Skip to main content

General-purpose web data processing library with IRI handling and MicroXML/XML processing

Project description

Amara

General-purpose web data processing library with IRI handling and MicroXML/XML processing

Features

  • IRI (Internationalized Resource Identifier) processing - Complete implementation for handling IRIs, including percent encoding/decoding, joining, splitting, and validation
  • MicroXML/XML parsing and processing - Simplified XML data model based on MicroXML, with support for full XML 1.0
  • HTML5 parsing - Parse HTML5 documents with modern html5lib-modern
  • XPath-like queries - MicroXPath support for querying XML documents
  • Command-line tool - microx for rapid XML/MicroXML processing and extraction

Installation

Requires Python 3.12 or later.

pip install amara

Or with uv (recommended):

uv pip install amara

Note: This package is currently in development. For the latest features and bug fixes, you can install directly from source:

git clone https://github.com/OoriData/Amara.git
cd Amara
pip install -U .

Quick Start

IRI Processing

from amara.iri import I, iri

# Create and manipulate IRIs
url = I('http://example.org/path/to/resource')
print(url.scheme)  # 'http'
print(url.host)    # 'example.org'

# Join relative paths with base URLs
joined = iri.join('http://example.org/a/b', '../c')
print(joined)  # 'http://example.org/a/c'

# Percent encoding/decoding
encoded = iri.percent_encode('hello world!')
print(encoded)  # 'hello%20world%21'

XML Processing

from amara.uxml import xml

SAMPLE_XML = """<monty>
  <python spam="eggs">What do you mean "bleh"</python>
  <python ministry="abuse">But I was looking for argument</python>
</monty>"""

# Parse XML
builder = xml.treebuilder()
root = builder.parse(SAMPLE_XML)
print(root.xml_name)  # "monty"

# Access children and attributes
for child in root.xml_children:
    if hasattr(child, 'xml_attributes'):
        print(f"Element: {child.xml_name}")
        print(f"Spam attr: {child.xml_attributes.get('spam')}")
        print(f"Text: {child.xml_text}")
********
EXERCISE SET »
(a) Reproduce word for word the passage of the Amara project description above that opens with the words containing "Quick Start" and closes with "joined = iri.join('http://example.org/a/b', '../c')".
(b) Pick up the Amara project description above after its final line and keep writing it.
********
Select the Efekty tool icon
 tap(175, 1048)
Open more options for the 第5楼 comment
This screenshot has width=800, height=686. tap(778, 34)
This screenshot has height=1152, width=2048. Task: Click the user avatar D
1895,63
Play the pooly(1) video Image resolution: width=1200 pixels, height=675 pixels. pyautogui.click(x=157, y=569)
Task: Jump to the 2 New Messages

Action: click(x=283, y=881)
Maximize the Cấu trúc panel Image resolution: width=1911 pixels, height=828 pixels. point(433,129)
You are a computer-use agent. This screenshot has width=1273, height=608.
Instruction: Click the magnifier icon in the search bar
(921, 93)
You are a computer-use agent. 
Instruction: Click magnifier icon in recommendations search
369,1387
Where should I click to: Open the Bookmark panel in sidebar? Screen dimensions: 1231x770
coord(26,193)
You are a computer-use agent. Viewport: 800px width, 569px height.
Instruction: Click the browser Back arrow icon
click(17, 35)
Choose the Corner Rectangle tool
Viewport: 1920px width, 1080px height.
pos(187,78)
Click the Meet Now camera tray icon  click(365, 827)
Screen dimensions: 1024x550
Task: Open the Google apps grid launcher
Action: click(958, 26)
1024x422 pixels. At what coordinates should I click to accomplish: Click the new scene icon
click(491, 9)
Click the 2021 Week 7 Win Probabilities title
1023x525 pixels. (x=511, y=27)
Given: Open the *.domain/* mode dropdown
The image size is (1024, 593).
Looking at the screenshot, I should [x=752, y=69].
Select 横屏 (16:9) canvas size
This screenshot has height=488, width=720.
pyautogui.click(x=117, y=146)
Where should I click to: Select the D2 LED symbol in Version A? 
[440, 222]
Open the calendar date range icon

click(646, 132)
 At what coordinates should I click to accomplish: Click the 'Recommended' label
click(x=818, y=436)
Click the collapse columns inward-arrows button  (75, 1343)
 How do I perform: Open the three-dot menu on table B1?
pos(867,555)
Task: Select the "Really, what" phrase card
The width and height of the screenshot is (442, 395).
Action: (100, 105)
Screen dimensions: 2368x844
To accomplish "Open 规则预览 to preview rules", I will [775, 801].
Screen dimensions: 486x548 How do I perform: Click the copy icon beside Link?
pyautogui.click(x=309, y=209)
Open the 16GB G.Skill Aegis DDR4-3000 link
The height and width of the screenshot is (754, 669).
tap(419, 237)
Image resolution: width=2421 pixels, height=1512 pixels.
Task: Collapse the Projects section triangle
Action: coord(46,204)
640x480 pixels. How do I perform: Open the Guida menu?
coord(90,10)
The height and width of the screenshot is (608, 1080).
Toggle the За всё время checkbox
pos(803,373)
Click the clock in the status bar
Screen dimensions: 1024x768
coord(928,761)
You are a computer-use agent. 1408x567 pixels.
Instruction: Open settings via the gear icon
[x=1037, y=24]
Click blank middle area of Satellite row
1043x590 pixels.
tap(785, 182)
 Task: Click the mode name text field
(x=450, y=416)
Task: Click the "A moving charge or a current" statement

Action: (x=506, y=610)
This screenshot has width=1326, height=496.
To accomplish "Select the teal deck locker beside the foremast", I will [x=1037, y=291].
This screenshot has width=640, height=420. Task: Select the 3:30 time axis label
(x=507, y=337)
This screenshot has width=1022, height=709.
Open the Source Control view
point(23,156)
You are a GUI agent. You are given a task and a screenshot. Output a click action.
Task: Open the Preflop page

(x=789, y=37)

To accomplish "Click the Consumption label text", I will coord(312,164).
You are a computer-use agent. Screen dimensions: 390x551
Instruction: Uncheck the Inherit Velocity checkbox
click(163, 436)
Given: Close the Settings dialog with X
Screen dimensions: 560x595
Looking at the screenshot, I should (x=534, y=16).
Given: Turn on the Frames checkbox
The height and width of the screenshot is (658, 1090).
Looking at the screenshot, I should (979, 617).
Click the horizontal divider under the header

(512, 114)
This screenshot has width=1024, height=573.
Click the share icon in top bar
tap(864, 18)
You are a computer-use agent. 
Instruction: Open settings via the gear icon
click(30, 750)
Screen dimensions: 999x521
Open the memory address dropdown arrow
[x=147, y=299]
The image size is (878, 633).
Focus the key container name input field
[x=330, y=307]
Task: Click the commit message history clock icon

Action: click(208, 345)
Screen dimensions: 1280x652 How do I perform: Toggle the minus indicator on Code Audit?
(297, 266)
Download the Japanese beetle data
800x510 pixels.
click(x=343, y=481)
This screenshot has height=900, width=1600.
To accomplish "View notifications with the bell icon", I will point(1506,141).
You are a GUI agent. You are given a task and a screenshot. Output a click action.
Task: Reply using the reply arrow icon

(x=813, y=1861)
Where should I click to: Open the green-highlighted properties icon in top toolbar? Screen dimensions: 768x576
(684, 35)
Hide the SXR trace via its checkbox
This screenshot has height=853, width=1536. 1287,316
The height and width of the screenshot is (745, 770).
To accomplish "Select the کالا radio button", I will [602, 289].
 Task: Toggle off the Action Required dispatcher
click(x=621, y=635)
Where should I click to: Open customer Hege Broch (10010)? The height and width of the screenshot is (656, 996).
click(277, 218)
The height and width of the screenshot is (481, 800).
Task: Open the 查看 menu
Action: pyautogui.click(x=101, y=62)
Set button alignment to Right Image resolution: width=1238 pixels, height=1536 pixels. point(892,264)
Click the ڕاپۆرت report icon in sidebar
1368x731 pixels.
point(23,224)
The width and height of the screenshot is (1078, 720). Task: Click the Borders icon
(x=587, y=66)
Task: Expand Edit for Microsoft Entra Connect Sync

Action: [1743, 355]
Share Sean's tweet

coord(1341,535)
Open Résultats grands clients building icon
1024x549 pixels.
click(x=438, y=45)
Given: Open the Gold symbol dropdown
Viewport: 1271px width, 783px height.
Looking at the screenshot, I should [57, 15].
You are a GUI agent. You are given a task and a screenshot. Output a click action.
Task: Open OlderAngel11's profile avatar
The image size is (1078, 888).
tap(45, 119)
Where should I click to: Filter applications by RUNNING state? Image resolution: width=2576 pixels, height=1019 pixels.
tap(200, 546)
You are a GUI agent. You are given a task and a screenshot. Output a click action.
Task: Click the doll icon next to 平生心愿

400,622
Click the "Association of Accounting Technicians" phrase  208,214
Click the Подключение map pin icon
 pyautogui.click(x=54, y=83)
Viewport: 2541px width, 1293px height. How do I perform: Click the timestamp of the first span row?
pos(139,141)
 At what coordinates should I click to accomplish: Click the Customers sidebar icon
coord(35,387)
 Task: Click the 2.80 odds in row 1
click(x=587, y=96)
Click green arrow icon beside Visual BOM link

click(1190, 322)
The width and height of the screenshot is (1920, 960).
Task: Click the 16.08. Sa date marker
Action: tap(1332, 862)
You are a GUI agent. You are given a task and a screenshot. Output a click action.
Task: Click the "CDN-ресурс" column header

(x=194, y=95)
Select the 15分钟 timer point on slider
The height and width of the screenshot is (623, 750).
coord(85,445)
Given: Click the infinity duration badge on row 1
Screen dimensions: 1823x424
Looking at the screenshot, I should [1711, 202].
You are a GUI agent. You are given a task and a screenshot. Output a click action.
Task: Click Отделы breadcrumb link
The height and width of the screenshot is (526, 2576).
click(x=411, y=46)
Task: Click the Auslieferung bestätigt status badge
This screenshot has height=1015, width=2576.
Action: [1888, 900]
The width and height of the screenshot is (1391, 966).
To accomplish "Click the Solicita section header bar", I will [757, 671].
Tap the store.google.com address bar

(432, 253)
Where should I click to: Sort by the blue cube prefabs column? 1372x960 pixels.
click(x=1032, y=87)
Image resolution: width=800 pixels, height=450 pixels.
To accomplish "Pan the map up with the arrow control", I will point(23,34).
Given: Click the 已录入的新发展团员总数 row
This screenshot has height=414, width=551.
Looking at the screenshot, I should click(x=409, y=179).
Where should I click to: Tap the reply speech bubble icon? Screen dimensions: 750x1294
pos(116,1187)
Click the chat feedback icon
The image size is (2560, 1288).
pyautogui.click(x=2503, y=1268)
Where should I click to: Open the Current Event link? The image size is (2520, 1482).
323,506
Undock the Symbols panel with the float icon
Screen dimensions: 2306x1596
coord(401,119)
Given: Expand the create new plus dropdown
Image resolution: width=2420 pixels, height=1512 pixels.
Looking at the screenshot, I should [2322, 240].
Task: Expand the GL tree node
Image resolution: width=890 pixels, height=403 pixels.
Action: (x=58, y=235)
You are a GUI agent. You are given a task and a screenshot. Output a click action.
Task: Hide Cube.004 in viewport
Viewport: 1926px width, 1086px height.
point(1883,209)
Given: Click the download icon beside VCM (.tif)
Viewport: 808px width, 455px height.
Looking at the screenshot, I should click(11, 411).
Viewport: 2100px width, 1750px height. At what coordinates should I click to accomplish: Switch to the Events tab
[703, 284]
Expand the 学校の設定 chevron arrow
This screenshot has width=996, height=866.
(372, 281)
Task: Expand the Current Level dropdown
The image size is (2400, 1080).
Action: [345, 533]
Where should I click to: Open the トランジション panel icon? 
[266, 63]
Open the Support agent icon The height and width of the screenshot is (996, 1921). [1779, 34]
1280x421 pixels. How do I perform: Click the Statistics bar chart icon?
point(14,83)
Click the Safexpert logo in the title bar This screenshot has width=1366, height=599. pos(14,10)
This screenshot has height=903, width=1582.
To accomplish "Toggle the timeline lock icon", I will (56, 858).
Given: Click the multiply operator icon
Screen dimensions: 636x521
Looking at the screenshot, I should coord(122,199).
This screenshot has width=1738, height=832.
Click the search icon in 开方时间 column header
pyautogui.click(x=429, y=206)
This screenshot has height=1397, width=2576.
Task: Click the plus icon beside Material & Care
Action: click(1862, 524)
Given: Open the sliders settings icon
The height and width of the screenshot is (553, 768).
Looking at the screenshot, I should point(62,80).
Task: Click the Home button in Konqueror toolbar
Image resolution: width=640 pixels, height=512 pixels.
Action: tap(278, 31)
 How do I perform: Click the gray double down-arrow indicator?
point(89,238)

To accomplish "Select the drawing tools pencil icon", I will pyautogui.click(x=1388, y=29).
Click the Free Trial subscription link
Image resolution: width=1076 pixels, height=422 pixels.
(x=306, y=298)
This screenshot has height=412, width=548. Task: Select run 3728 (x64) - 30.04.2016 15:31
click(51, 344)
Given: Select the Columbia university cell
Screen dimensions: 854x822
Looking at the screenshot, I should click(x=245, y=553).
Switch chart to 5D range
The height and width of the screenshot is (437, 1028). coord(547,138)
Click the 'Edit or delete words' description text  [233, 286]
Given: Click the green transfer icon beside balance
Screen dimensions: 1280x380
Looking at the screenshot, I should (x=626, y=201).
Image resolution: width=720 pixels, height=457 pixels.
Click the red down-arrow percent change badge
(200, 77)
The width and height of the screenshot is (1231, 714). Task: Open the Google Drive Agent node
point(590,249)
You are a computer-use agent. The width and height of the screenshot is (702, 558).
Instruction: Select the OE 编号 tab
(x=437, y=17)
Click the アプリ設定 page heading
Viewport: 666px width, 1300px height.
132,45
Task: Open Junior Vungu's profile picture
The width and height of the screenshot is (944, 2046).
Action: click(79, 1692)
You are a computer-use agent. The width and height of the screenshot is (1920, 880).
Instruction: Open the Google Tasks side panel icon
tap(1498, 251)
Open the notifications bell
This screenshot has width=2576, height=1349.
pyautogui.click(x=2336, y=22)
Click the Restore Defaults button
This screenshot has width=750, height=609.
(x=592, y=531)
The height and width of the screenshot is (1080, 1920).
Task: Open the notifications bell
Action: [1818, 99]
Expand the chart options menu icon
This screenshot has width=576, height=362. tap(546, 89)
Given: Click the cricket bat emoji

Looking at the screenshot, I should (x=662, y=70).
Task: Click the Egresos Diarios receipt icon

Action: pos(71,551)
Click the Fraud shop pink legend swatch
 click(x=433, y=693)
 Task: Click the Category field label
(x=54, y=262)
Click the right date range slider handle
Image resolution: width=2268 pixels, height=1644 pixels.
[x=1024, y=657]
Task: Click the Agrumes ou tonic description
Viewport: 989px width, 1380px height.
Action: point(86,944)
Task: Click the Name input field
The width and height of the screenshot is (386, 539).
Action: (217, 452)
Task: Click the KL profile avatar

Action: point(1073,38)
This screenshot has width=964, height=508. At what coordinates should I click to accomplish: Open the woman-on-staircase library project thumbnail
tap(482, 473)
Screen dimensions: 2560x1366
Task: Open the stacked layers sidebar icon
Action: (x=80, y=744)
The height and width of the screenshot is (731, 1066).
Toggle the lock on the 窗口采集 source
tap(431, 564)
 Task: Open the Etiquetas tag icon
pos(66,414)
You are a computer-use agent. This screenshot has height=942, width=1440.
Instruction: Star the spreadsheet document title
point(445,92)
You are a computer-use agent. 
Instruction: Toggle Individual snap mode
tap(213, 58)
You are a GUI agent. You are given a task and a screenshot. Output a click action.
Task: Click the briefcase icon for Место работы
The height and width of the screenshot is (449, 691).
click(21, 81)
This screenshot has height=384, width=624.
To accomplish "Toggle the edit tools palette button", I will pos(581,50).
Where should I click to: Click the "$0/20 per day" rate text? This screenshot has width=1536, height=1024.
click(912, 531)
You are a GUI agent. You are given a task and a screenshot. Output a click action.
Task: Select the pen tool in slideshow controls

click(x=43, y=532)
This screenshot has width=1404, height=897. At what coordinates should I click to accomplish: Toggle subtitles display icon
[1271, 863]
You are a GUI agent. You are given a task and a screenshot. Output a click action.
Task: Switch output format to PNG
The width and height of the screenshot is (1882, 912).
********
ANSWERS TO THE EXERCISES »
(a)
Quick Start

IRI Processing

from amara.iri import I, iri

# Create and manipulate IRIs
url = I('http://example.org/path/to/resource')
print(url.scheme)  # 'http'
print(url.host)    # 'example.org'

# Join relative paths with base URLs
joined = iri.join('http://example.org/a/b', '../c')

(b)
# Iterate through all elements
for elem in root.xml_iter():
    print(f"Found element: {elem.xml_name}")

HTML5 Processing

from amara.uxml import html5

HTML_DOC = """<!DOCTYPE html>
<html>
  <head><title>Example</title></head>
  <body><p class="plain">Hello World</p></body>
</html>"""

doc = html5.parse(HTML_DOC)
print(doc.xml_name)  # "html"

XPath-like Queries

from amara.uxpath import xpath

SAMPLE_XML = """<catalog>
  <book id="1">
    <title>Python Programming</title>
    <author>John Doe</author>
  </book>
  <book id="2">
    <title>Web Development</title>
    <author>Jane Smith</author>
  </book>
</catalog>"""

builder = xml.treebuilder()
root = builder.parse(SAMPLE_XML)

# Find all book titles
titles = xpath.select(root, '//book/title')
for title in titles:
    print(title.xml_text)

# Find book by ID
book = xpath.select(root, "//book[@id='2']")
if book:
    print(f"Found: {book[0].xml_children[0].xml_text}")

Command-Line Tool

The microx command provides powerful XML/MicroXML querying and processing:

# Extract elements by name
microx file.xml --match=item

# XPath-like expressions
microx file.xml --expr="//item[@id='2']"

# Extract text content from specific elements
microx file.xml --match=name --foreach="text()"

# Process multiple files
microx *.xml --match=title --foreach="text()"

# Pretty-print XML
microx file.xml --pretty

# Convert to MicroXML
microx file.xml --microxml

For more options, run:

microx --help

Requirements

Development

This project is actively developed by Oori Data. For development setup:

git clone https://github.com/OoriData/Amara.git
cd Amara
pip install -U .

History

Amara was originally an open source project I created, renaming and expanding on Anobind 2003, looking to simplify and rethink XML and related technology processing. It went through a few evolutions and progress had slowed down since the late 2010s.

Quote from the revival ticket:

The Amara saga continues! I don't exactly remember why I decided to dead end the Amara PyPI project when it hit 2.0, but I moved to a series of Amara 3 generation projects (amara3.iri, amara3.xml & amara3-names). Those were far more lone wolf efforts, but at Oori Data we're seeing a lot of need for the sorts of capability that's inchoate in Amara 3.

Project details


Download files

Download the file for your platform. If you're not sure which to choose, learn more about installing packages.

Source Distribution

amara-4.0.1.tar.gz (89.3 kB view details)

Uploaded Source

Built Distribution

If you're not sure about the file name format, learn more about wheel file names.

amara-4.0.1-py3-none-any.whl (3.5 kB view details)

Uploaded Python 3

File details

Details for the file amara-4.0.1.tar.gz.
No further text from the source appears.